Feature similarity analysis: 6.94%, 2.78%, 2.78%, 5.56%, 9.72%, 15.28%, 30.56%, and 33.33% of the optimal FSIM values were obtained for ABC, ChOA, CS, FPA, MA, BMO, IMA and PEBMO, respectively. MA and BMO algorithms outperform ABC, ChOA, CS, and FPA, which indicates that they also have good optimization-seeking performance.

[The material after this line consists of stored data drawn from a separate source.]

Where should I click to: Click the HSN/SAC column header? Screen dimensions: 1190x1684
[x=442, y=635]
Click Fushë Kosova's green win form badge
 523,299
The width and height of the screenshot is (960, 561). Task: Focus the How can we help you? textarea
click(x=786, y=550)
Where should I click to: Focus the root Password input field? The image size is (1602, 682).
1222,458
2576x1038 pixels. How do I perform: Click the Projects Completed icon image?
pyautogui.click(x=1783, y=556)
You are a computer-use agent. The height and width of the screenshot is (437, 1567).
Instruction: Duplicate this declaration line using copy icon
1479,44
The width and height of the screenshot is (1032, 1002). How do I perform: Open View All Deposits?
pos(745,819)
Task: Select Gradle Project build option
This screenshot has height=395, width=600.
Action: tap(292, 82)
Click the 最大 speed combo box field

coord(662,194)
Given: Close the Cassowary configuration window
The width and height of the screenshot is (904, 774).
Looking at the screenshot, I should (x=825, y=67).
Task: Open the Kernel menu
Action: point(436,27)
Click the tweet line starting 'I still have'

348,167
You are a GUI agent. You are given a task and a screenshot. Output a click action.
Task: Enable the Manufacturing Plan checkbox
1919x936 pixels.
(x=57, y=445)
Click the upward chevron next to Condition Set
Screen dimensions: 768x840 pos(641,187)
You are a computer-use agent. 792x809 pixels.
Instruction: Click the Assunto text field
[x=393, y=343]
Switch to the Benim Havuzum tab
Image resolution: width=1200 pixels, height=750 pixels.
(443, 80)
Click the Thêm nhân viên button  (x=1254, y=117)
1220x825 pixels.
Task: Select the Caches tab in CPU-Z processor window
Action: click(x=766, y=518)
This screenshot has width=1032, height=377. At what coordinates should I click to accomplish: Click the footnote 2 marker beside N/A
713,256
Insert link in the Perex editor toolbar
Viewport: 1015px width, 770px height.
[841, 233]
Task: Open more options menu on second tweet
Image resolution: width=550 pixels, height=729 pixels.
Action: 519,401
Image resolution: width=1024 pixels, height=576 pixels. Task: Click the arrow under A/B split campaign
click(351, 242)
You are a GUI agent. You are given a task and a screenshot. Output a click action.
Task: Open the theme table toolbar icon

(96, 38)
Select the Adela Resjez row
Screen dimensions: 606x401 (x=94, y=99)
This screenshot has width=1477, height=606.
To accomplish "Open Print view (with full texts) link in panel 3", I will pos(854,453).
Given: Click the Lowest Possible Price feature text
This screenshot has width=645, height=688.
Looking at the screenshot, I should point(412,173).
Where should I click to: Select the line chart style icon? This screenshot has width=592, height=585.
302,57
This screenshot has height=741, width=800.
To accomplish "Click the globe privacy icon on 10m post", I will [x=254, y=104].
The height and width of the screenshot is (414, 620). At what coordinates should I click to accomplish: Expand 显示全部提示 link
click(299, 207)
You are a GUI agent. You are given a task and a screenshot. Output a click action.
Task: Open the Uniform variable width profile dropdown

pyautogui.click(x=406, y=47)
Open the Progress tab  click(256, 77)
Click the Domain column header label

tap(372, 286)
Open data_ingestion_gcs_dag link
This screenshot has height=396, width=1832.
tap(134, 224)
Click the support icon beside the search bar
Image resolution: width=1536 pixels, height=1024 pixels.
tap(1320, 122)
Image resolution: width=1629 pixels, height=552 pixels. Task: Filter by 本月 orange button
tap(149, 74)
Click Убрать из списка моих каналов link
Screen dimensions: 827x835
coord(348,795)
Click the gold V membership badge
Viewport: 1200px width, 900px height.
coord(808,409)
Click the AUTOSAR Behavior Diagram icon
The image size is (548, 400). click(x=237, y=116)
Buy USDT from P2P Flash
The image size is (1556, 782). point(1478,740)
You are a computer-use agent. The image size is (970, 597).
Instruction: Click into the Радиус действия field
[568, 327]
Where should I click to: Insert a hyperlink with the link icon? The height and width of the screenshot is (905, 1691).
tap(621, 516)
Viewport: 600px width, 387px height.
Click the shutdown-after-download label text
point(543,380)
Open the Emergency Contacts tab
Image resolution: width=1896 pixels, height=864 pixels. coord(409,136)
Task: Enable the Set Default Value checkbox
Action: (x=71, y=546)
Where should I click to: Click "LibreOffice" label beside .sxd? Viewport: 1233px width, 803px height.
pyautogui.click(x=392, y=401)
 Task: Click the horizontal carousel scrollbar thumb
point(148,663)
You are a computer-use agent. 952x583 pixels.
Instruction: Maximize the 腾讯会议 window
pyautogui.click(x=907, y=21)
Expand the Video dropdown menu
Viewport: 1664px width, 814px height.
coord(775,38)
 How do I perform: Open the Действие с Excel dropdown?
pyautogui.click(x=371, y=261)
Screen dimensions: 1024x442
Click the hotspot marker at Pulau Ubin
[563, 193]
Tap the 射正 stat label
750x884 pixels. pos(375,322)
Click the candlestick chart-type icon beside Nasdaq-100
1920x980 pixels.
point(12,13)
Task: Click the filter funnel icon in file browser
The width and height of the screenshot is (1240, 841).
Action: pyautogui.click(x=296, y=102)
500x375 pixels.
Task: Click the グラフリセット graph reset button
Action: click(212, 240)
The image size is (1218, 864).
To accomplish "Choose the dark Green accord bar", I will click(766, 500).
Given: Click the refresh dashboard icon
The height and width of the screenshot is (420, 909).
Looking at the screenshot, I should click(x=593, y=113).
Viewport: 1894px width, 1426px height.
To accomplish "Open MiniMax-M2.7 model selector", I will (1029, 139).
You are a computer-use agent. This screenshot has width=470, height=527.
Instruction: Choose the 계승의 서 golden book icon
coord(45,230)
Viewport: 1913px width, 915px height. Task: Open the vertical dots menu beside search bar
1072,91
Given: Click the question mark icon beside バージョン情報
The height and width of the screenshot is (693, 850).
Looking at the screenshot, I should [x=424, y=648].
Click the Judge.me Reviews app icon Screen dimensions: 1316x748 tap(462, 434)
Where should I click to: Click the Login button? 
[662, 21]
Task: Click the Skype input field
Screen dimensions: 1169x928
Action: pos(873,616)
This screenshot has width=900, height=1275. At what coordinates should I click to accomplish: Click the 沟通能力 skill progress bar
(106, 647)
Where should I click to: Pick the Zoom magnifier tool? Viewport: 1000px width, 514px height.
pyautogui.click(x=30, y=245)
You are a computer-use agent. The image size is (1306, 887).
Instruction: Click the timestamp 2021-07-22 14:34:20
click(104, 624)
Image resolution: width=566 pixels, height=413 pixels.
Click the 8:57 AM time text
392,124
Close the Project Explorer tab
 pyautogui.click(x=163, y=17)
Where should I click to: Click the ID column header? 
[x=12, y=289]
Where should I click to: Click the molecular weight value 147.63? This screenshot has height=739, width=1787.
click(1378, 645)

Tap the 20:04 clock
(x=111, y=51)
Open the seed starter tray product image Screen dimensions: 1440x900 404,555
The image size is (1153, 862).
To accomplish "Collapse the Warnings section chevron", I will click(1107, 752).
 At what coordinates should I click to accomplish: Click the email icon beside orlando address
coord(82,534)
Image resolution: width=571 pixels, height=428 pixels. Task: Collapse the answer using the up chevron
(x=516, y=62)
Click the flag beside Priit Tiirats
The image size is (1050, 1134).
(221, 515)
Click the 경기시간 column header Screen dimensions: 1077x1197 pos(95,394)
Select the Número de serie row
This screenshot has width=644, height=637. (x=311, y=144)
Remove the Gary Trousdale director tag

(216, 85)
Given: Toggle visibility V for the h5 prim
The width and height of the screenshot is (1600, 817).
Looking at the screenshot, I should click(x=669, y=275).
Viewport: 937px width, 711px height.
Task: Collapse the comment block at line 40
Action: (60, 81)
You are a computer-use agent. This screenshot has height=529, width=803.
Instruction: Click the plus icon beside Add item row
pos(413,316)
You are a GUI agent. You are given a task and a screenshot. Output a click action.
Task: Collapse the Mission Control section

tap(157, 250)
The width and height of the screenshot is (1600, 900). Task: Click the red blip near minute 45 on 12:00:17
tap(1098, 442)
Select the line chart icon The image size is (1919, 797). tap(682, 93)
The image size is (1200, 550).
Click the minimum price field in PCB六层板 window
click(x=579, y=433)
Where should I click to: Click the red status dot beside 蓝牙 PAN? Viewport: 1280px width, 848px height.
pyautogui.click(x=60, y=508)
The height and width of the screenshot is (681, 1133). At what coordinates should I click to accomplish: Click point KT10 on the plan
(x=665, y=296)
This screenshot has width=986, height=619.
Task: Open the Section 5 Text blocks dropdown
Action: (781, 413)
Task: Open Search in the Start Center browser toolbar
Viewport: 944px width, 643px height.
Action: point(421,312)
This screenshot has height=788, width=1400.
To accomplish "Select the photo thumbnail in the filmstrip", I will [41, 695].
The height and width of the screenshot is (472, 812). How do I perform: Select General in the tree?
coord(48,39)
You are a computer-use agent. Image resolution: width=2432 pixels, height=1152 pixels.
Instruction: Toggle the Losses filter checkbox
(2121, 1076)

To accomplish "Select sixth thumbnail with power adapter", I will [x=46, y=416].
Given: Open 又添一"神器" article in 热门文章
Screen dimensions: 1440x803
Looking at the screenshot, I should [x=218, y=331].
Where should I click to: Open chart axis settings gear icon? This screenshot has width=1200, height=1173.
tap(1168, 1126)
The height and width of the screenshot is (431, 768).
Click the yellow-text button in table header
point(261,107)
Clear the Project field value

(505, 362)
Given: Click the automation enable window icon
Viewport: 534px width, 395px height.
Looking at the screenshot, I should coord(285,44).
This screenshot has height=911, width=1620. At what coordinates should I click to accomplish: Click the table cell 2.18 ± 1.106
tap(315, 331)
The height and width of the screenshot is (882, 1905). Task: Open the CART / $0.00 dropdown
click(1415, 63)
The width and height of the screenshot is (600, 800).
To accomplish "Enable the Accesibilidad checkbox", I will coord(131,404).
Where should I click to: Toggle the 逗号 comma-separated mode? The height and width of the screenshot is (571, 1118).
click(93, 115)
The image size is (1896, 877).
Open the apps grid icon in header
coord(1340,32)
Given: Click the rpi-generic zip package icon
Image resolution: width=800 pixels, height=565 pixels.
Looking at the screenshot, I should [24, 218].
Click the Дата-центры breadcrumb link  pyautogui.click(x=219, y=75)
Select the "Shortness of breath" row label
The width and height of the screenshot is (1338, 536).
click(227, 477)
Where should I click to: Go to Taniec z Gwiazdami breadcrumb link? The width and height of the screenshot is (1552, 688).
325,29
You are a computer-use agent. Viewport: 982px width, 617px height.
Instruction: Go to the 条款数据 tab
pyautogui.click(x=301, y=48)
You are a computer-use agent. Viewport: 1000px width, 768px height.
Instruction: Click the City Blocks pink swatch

IMA and PEBMO improve the FSIM values of both MA and BMO by 73.61%. Therefore, it is essential to increase the feature similarity between the segmentated canopy image and the original one by improving the performance of the intelligent algorithms.
Image segmentation efficiency: by analyzing the computation time data of each algorithm, it can be concluded that all algorithms take no more than 5s when the number of thresholds increases from 4 to 16. The limitation that the computational complexity increases exponentially with increasing the number of thresholds in multi-threshold segmentation is overcome. The FPA, CS, and ChOA algorithms have apparent advantages. The MA and IMA algorithms have the lowest segmentation efficiency, which is inferior to the others. The gap between the BMO and PEBMO algorithms is not large, which suggests that improving the PEBMO algorithm does not increase the segmentation efficiency of the BMO algorithm. The segmentation efficiency of ABC is between that of PEBMO and MA.
Comparison with deep learning segmentation methods: in comparison with deep learning methods, the PEBMO algorithm outperforms deep learning methods in terms of fitness value, standard deviation value, FSIM, and computation time, while deep learning outperforms the PEBMO algorithm in terms of SSIM and PSNR. Both algorithms have advantages and disadvantages. Deep learning has a clear advantage in segmentation quality. However, it also has the limitations of poor stability and high data dependency. The PEBMO algorithm, on the contrary, is stable, computationally efficient, and easy to implement. Still, it also suffers from significant performance degradation in low-dimensional or complex cases and high distortion.
In further research, overall, the PBEMO algorithm is better than the IMA algorithm, but its advantage is mainly concentrated in non-uniform and low-illumination canopy images. The IMA algorithm is 53.126% better than the PEBMO algorithm in segmenting normal illumination and strong illumination images. Therefore, further improvement of the BMO algorithm is necessary to improve its segmentation accuracy on high-brightness canopy images. In addition, this study provides a comprehensive comparison with the deep learning segmentation method, in which both algorithms have strengths and weaknesses. Deep learning has apparent advantages in segmentation quality. However, it also has the limitations of poor stability and excessive dependence on data, while the PEBMO algorithm is the opposite, with good stability, high computational efficiency, and ease of implementation. Therefore, different segmentation methods can be used based on these requirements.